I thought that Kolki is yet to be declared "khula disa mukta chhetra" and satisfied myself.
The next morning
I became earliest to wake up among our team, and it felt so odd to me to
approach the next house. It became so heavier that I felt as if this is the
most difficult time for me – I wished not to go to that house and request for
toilet. However, I had not any option. Hiding all my pains, difficulties and
humiliations, I dared to move toward other's toilet. Fortunately there I met
one of my participants, she just showed me the way and I entered. Returning I
met her mother. I said, "Didi, I
beg your help for some days. Please allow me to come to this toilet." She
said, "Ok, but for how many days?" this question was indeed
unexpected and very difficult for me to answer. But I had no any option but to
say "for five days". However, I felt fortunate finding that the door
was already unlocked the next day onwards.
Being said that,
I don't think it is practical to seek other facilities of accommodations like
hot and cold water and air conditions. They were in the city and I was quite
far from the city. No sign of city I did behold for continuous six days – no
any vehicle, no televisions. My room's ceiling was so low that I could not stand
straight inside it, neither was it spacious enough to let me stand beside bed.
It was an
adventure, and an opportunity for me to experience a "real" Nepal.

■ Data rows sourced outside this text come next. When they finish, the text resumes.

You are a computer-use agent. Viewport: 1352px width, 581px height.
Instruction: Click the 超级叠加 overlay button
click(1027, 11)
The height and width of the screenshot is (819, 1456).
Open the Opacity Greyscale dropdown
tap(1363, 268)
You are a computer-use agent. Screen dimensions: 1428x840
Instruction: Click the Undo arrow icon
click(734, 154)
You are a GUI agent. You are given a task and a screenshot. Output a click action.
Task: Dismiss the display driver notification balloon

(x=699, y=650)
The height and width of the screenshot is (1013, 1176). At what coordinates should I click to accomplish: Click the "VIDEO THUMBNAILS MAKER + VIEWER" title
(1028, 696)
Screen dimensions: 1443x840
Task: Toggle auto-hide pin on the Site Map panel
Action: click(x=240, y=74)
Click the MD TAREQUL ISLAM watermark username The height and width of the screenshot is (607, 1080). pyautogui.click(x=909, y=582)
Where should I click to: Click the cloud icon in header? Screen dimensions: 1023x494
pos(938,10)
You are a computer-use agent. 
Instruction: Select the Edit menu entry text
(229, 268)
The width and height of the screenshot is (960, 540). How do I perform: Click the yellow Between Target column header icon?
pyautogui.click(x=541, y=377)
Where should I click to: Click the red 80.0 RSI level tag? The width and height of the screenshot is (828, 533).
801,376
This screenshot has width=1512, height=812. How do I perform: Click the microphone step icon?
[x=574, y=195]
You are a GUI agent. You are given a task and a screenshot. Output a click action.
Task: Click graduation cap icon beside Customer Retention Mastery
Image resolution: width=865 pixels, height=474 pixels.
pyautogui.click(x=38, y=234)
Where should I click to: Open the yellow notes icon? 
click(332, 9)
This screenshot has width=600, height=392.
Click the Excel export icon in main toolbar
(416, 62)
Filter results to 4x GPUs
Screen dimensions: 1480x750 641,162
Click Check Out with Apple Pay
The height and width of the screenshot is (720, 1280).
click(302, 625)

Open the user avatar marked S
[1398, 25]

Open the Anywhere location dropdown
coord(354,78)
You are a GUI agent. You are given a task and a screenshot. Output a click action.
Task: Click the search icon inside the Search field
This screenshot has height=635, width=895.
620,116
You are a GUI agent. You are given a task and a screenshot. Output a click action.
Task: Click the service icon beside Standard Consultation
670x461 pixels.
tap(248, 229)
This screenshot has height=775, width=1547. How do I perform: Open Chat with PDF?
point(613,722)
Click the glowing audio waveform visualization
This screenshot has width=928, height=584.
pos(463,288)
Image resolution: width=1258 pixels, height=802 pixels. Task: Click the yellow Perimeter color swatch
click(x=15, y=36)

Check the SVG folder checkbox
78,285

Nirijana Didi, my half-way partner suggested others on her facebook profile,
"If you wanna see Nepal, reach Kolki after four-hour walk like Diwakar and
experience life there!"
Anyway, I stayed
in Kolki for five days. Up to the fifth day, I was so accustomed to its
environments and compulsions that I began to think Kolki as "Haamro Kolki". I had gone there to
make little children learn life skills, but it also taught me life skills like
how to get used-to in new geographical and socio-cultural settings. It taught
me that problems are essential parts of life, don't dare to escape them, rather
face them. (Actually this is what real life skill is!) Life is like my journey
to Kolki – you face difficulties, but if you try to perceive them as adventure,
you are sure to move forward. This journey made me more courageous that I now
perceive such difficulties as normal parts of life and make myself ready to
deal with such challenges before hand.